Supermacroporous polymer-based cryogel bioreactor for monoclonal antibody production in continuous culture using hybridoma cells.

Cryogel matrices composed of different polymeric blends were synthesized, yielding a unique combination of hydrophilicity and hydrophobicity with the presence or absence of charged surface. Four such cryogel matrices composed of polyacrylamide-chitosan (PAAC), poly(N-isopropylacrylamide)-chitosan, polyacrylonitrile (PAN), and poly(N-isopropylacrylamide) were tested for growth of different hybridoma cell lines and production of antibody in static culture. All the matrices were capable for the adherence of hybridoma cell lines 6A4D7, B7B10, and H9E10 to the polymeric surfaces as well as for the efficient monoclonal antibody (mAb) production. PAAC proved to be relatively better in terms of both mAb production and cell growth. Further, PAAC cryogel was designed into three different formats, monolith, disks, and beads, and used as packing material for packed-bed bioreactor. Long-term cultivation of 6A4D7 cell line on PAAC cryogel scaffold in all the three formats could be successfully done for a period of 6 weeks under static conditions. Continuous packed-bed bioreactor was setup using 6A4D7 hybridoma cell line in the three reactor formats. The reactors ran continuously for a period of 60 days during which mAb production and metabolism of cells in the bioreactors were monitored periodically. The monolith bioreactor performed most efficiently over a period of 60 days and produced a total of 57.5 mg of antibody in the first 30 days (in 500 mL) with a highest concentration of 115 µg mL(-1) , which is fourfold higher than t-flask culture. The results demonstrate that appropriate chemistry and geometry of the bioreactor matrix for cell growth and immobilization can enhance the reactor productivity.

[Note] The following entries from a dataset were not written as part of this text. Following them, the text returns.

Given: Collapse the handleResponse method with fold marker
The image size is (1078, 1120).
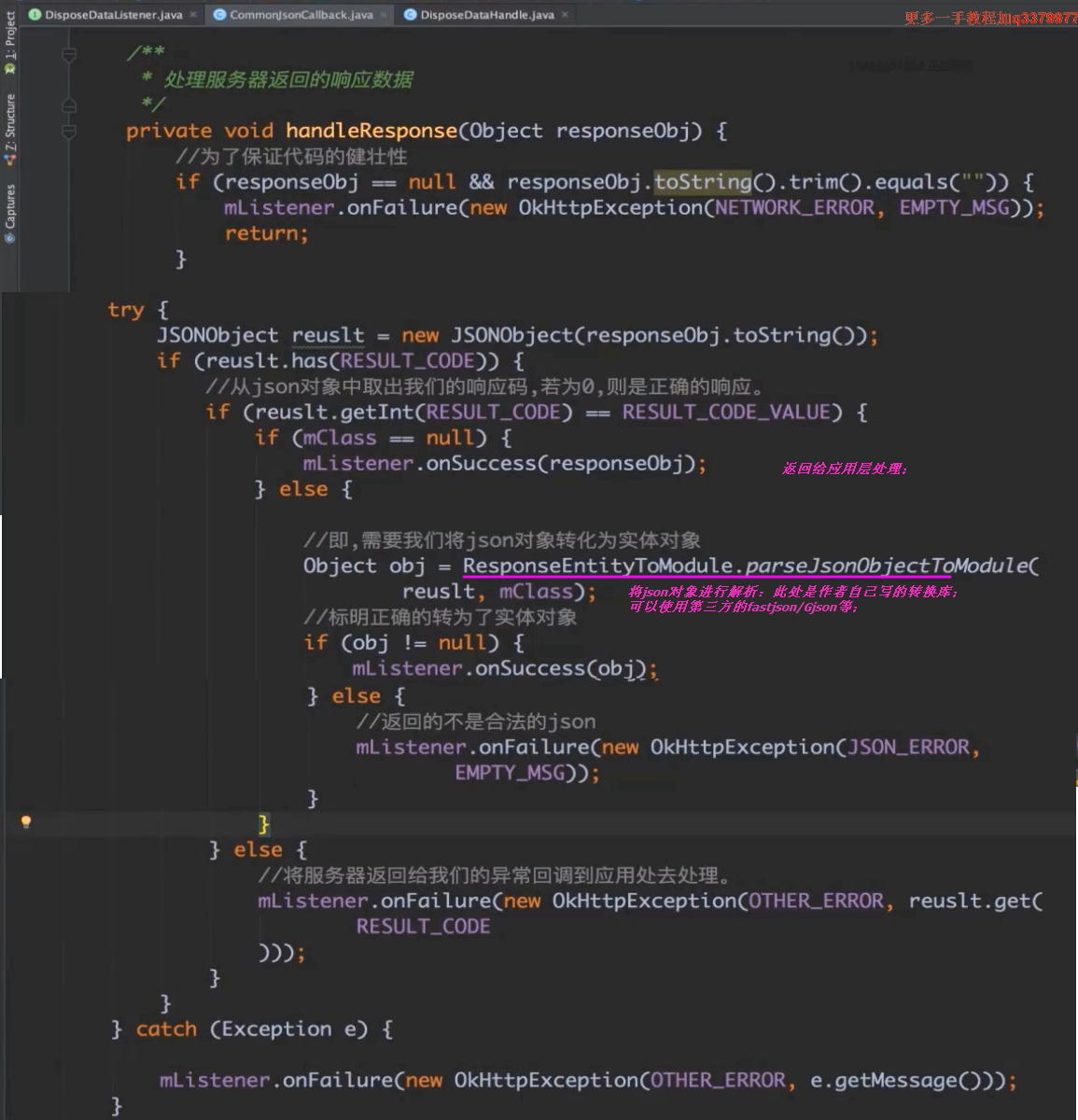Looking at the screenshot, I should point(69,132).
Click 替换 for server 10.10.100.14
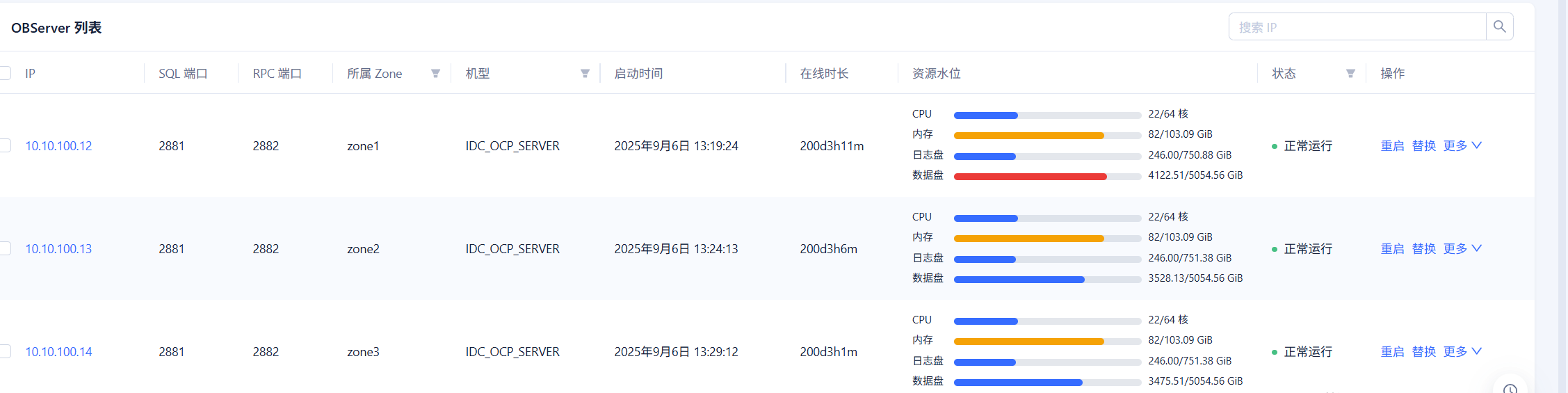Viewport: 1568px width, 393px height. tap(1423, 351)
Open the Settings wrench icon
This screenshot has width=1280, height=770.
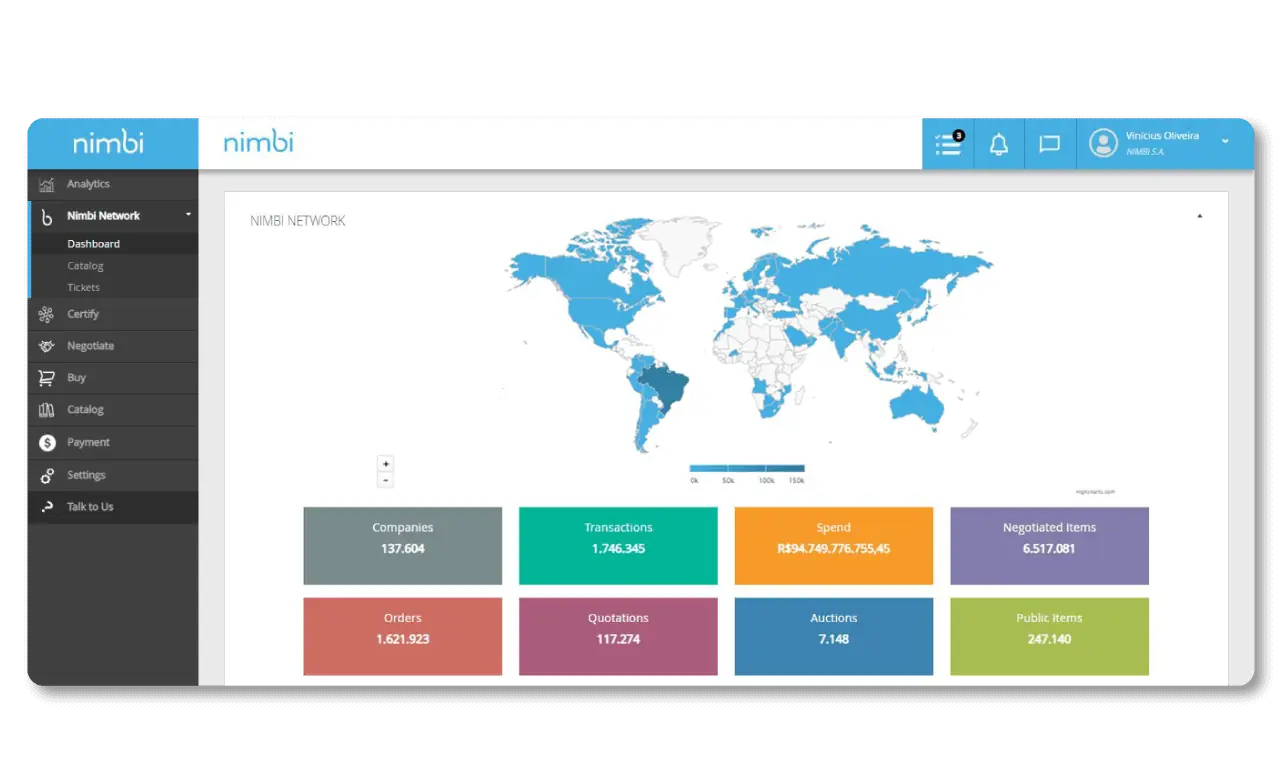tap(45, 474)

Designing supermacroporous cryogels based on polyacrylonitrile and a polyacrylamide-chitosan semi-interpenetrating network.

Cryogels of polyacrylonitrile (PAN) and a semi-interpenetrating network of polyacrylamide-chitosan (PAAC) synthesized at sub-zero temperature have large interconnected pores in the range of 10-100 mum as analyzed by scanning electron microscopy (SEM) and mercury porosimetry with porosity more than 90%. They had good transport properties with a diffusion constant of 3.5 x 10(-7) cm(2)/s for bovine serum albumin and hydraulic permeability of 4 x 10(-12) m(4)/N s. The materials have a high surface area of 9-18 m(2)/g which is significantly larger than the surface area available in commercially available hollow fiber bioreactors. The cryogels are thermally stable and have good mechanical strength with a Young's modulus of 137-1967 kPa for different concentration of PAN gels and 13 kPa for PAAC cryogel. The cryogels are biocompatible as confirmed by fetal bovine serum protein adsorption and direct contact assay. The material demonstrated adherence and proliferation of cells on the polymer surface and a sustained growth of cells over the scaffolds was seen for a period of 14 days. The three-dimensional (3-D) cryogel network with these physical characteristics renders them as potential material for cell scaffold in a perfusion bioreactor.